The agent is not autonomous. It does not execute capital decisions. It drafts the memo, structures the context, flags the anomalies, and presents the decision to the human. The human, with a well-structured memo rather than raw interface outputs, is better equipped to identify a compromised interface showing false information.

Three revolutions, three layers: TEEs for key isolation and provability, MPC for key distribution, AI agents for operational assistance within guardrails.

Section 3: What Sovereign Infrastructure Looks Like

The argument is stronger with a concrete illustration. Here is what a trading operation looks like at a Sovereign-Infra firm versus a Legacy-Infra firm, walking through each stage of the order lifecycle.

Stage 1: Order Generation

At a Legacy-Infra firm, the signal model runs on a cloud VM. The model’s outputs - “buy 10 BTC at market, confidence 0.73” - go to the execution engine via an internal API. The signal model is unattested. An auditor who wants to verify that the model running today is the model described in the strategy document has no cryptographic basis for that verification.

At a Sovereign-Infra firm, the signal model runs in an attested execution environment. Its PCR0 value is a public commitment to the exact model binary. An LP who wants to verify that the strategy running today is the strategy they evaluated provides a nonce and receives an attestation document. The verification is immediate and cryptographic.

Stage 2: Risk Check

At a Legacy-Infra firm, the risk check is software running on a server. A misconfigured rule, a bug in the risk engine, or an adversarially crafted input can potentially cause the risk check to pass a trade it should fail. The audit trail is log files, which are writable by anyone with server access.

At a Sovereign-Infra firm, the risk check runs inside the same enclave cluster as the signing infrastructure. The policy engine is sealed to a specific code hash. Changing the risk limits requires deploying a new enclave image with a new PCR0, which breaks the key seal until an authorized migration is performed. The risk limits are cryptographically enforced, not just operationally enforced.

Stage 3: Signing

At a Legacy-Infra firm, signing happens with keys stored in a secrets manager, a hardware security module, or (in worse cases) directly in environment variables. The signing operation is opaque - you can see that a signature was produced but not necessarily verify that the signing process followed its policy.
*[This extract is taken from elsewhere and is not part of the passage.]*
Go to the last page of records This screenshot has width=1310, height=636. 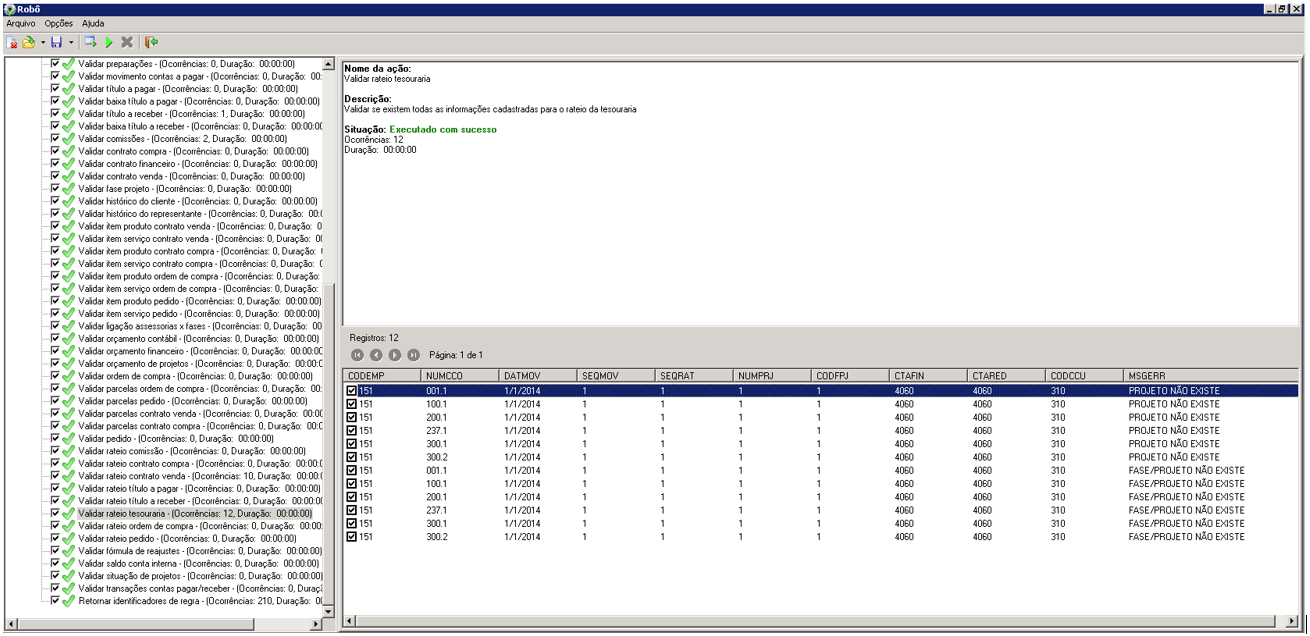point(413,355)
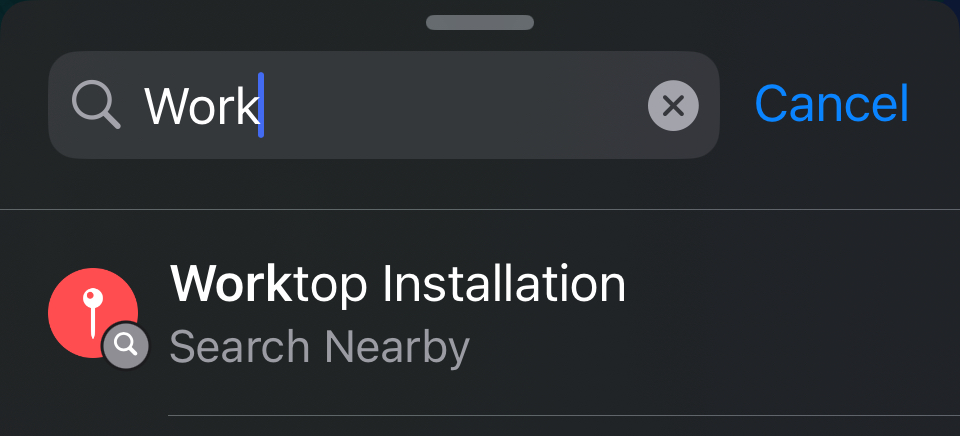Click empty space inside the search bar

(453, 105)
At a Sovereign-Infra firm, signing happens in a Nitro Enclave. Every signing operation produces a log entry that is signed by the enclave’s ephemeral key. The enclave’s ephemeral key is verified by the attestation document. A third party can verify: this signature was produced by an enclave running code X, given input Y, at time T. The signing process is not just audited after the fact - it is provable.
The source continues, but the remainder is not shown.